Maybe it's hard to imagine a book on maths as something you would read in your spare time. I did, however, and it was one of the most fascinating and intellectually stimulating books I have ever read.
The weird thing about mathematics is that it is incredibly simple in its origins. You just start with one number and if you keep adding ones you get the essential series of 1, 2, 3, 4, 5 etc. (And of course you can further complicate it by making numbers negative, or fractions like 0,25 and 1/4, but those are just modifications that don't change a lot to the basic system)
But when you start looking at the relations between the numbers, unexpected patterns emerge. For instance, Euclid defined something like a 'perfect number'. It is a number that is equal to the sum of its divisors. 6 can be divided by 1, 2 and 3. Oddly enough, 6 is also the sum of 1+2+3, thus making it a perfect number. The next one is 28 (1+2+4+7+14) and then they quickly become rare, with 496 and 8128 as the next perfect numbers in line. Euclid also discovered a rather simple formula involving primes to find the next perfect numbers.

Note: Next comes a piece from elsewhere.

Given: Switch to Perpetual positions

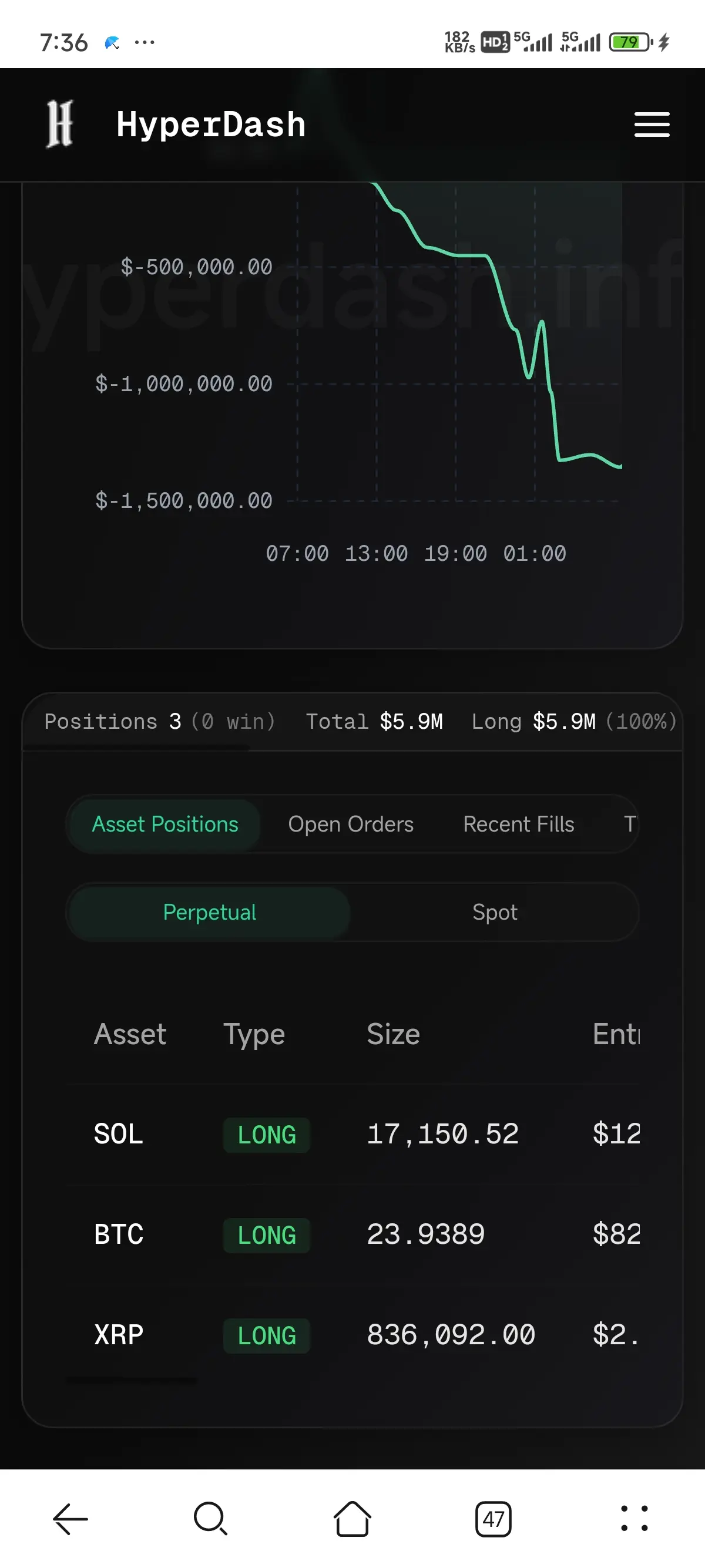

That proves a strange relation between primes and the arbitrary concept of a 'perfect number'. Primes themselves are even a lot weirder, but I can't go into that here. Other interesting parallels can be found between the Golden Ratio and the Fibonacci sequence: 0, 1, 1, 2, 3, 5, 8, 13, 21 and so on.
I guess there are many accessible introductions to mathematics around, some good, some bad. Of Devlin's book I can say that it is an excellent one, very readable and though it sometimes demands a little effort to understand a problem, you are always rewarded by a fascinating new insight.